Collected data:
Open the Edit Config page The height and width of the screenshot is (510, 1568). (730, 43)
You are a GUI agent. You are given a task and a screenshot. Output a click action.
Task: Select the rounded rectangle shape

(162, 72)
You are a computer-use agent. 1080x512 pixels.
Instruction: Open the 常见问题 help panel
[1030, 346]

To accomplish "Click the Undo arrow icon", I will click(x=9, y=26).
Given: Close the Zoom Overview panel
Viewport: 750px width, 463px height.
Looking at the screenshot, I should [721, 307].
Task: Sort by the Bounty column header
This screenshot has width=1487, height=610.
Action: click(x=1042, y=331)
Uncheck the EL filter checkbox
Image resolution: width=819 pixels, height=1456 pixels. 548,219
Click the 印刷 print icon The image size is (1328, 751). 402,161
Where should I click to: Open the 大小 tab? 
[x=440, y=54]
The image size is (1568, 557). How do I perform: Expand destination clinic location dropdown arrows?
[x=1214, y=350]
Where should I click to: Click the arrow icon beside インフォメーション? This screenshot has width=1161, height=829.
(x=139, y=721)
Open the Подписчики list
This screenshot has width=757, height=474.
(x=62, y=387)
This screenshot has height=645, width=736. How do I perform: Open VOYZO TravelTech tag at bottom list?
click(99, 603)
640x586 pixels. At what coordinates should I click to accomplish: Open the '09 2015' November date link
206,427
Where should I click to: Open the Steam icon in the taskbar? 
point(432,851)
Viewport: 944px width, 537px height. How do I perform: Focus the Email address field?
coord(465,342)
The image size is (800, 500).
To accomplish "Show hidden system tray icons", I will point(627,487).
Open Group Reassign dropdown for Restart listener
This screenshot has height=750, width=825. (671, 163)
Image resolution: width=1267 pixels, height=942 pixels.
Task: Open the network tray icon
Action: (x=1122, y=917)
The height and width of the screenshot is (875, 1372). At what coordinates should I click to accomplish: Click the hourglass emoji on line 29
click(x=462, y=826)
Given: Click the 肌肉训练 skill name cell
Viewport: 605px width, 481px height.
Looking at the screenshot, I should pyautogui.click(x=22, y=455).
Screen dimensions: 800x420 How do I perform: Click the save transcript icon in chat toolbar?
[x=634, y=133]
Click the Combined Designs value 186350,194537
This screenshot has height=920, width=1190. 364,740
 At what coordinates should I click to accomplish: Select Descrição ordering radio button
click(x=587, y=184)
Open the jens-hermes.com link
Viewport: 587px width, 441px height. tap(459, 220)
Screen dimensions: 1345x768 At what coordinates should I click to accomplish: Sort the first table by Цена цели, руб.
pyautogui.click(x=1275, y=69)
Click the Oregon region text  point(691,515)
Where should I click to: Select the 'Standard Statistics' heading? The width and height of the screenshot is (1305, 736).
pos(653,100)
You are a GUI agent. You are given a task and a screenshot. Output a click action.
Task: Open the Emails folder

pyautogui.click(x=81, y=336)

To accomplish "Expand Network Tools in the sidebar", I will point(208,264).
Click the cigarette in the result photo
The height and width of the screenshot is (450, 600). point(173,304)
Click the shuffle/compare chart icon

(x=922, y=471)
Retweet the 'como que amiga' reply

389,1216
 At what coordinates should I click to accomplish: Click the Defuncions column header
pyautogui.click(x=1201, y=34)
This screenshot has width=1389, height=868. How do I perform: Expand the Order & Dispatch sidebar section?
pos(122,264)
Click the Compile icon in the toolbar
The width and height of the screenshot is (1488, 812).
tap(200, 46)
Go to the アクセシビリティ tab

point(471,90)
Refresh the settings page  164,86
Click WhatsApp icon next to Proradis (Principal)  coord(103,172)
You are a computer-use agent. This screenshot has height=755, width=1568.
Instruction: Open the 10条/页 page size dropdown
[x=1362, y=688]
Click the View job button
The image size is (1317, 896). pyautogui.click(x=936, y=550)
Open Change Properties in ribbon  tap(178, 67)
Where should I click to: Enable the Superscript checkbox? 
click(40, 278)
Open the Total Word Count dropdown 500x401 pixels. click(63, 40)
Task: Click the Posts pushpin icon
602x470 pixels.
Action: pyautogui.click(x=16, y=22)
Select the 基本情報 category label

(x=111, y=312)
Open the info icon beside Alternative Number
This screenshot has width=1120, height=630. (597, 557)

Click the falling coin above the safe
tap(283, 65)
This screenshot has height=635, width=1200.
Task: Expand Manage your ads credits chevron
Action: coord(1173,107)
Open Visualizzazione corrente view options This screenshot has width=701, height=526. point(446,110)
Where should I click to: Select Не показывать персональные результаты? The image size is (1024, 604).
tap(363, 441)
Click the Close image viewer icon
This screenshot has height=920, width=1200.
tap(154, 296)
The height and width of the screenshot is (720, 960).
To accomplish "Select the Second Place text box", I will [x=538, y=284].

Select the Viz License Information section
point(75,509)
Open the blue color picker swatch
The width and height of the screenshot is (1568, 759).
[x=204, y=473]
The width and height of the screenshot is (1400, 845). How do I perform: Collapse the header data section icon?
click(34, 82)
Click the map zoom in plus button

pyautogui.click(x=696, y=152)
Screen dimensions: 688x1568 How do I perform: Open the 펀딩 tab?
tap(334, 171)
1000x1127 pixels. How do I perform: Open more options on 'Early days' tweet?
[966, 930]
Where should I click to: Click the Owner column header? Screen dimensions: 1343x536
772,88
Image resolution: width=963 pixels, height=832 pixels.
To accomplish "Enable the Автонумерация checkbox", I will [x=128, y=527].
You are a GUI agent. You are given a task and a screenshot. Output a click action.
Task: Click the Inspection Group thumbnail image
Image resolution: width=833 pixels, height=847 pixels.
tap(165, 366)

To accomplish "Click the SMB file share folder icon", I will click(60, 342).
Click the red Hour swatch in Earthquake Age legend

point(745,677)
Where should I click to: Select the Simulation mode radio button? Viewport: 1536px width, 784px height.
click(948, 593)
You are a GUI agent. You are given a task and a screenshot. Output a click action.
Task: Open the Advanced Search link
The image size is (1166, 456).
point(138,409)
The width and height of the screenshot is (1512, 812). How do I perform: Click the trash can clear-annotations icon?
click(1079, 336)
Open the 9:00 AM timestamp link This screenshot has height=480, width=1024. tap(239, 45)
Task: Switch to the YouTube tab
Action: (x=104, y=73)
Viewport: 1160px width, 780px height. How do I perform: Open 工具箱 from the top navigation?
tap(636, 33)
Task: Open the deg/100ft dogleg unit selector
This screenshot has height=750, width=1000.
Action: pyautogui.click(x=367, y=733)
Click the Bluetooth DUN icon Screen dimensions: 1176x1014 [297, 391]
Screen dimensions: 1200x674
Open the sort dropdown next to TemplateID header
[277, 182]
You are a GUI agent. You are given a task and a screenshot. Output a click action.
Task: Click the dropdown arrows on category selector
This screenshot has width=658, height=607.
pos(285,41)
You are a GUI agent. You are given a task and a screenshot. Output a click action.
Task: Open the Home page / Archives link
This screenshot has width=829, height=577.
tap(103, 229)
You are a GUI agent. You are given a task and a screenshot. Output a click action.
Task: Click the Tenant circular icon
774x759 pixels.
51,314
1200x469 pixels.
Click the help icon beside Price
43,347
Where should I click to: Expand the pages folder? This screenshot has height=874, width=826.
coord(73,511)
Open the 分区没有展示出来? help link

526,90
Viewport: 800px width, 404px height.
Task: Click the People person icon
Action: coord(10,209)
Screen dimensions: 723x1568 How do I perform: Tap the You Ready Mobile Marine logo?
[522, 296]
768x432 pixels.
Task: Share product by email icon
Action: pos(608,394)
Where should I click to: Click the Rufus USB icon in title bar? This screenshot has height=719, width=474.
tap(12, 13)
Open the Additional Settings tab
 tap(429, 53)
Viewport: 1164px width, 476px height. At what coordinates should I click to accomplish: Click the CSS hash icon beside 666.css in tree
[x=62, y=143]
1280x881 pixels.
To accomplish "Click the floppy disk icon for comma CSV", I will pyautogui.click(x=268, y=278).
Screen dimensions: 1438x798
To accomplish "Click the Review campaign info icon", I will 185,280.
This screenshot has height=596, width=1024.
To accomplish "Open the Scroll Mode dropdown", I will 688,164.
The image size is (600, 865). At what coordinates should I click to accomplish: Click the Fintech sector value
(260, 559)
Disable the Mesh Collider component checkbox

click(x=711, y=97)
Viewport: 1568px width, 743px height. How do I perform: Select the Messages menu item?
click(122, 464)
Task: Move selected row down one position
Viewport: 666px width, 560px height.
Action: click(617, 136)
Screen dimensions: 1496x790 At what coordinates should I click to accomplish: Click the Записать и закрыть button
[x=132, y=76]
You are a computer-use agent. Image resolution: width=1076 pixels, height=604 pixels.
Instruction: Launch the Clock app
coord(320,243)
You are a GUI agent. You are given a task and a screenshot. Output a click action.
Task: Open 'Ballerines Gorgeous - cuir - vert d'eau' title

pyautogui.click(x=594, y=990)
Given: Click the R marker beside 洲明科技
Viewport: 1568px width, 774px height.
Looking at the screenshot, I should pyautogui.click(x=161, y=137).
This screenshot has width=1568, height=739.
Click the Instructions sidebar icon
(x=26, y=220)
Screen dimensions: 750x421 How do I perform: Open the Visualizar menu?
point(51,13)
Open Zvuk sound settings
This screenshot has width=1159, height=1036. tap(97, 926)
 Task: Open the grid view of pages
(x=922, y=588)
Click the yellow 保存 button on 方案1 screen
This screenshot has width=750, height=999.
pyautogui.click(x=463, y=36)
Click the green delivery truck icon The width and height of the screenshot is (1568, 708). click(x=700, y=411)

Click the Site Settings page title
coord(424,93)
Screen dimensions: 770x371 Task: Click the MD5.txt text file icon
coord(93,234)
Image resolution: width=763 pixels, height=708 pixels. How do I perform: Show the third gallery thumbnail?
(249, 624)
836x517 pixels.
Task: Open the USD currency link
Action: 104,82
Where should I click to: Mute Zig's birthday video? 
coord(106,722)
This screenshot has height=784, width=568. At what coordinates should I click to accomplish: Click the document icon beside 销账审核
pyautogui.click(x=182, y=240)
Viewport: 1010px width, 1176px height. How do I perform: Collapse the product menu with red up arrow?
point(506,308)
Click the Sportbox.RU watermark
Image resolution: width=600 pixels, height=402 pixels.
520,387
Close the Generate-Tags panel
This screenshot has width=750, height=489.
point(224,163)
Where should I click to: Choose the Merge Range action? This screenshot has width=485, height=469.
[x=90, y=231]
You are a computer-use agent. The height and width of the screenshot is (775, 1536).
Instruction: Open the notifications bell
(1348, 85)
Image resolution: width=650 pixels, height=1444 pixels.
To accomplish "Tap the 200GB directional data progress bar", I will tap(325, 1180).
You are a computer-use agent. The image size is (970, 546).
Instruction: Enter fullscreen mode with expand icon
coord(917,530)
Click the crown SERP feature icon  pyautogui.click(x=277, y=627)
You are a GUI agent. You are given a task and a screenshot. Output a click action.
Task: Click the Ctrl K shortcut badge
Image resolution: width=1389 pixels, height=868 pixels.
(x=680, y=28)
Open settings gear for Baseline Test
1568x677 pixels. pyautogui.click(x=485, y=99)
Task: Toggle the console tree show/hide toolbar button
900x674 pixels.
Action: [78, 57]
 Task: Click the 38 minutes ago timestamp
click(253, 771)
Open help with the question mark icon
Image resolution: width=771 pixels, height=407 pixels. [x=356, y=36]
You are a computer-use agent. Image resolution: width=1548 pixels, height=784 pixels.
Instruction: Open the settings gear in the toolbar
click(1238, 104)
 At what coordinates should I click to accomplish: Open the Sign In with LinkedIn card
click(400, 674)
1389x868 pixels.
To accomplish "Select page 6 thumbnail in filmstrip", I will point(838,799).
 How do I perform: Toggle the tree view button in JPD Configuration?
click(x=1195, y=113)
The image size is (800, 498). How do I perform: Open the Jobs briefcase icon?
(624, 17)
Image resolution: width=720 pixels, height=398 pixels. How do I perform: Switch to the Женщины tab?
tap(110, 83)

WHAT IS NEEDED:
Give the count of lines in the data above holding the word "selector", and nothing beyond it.

ANSWER FOR THE TASK:
2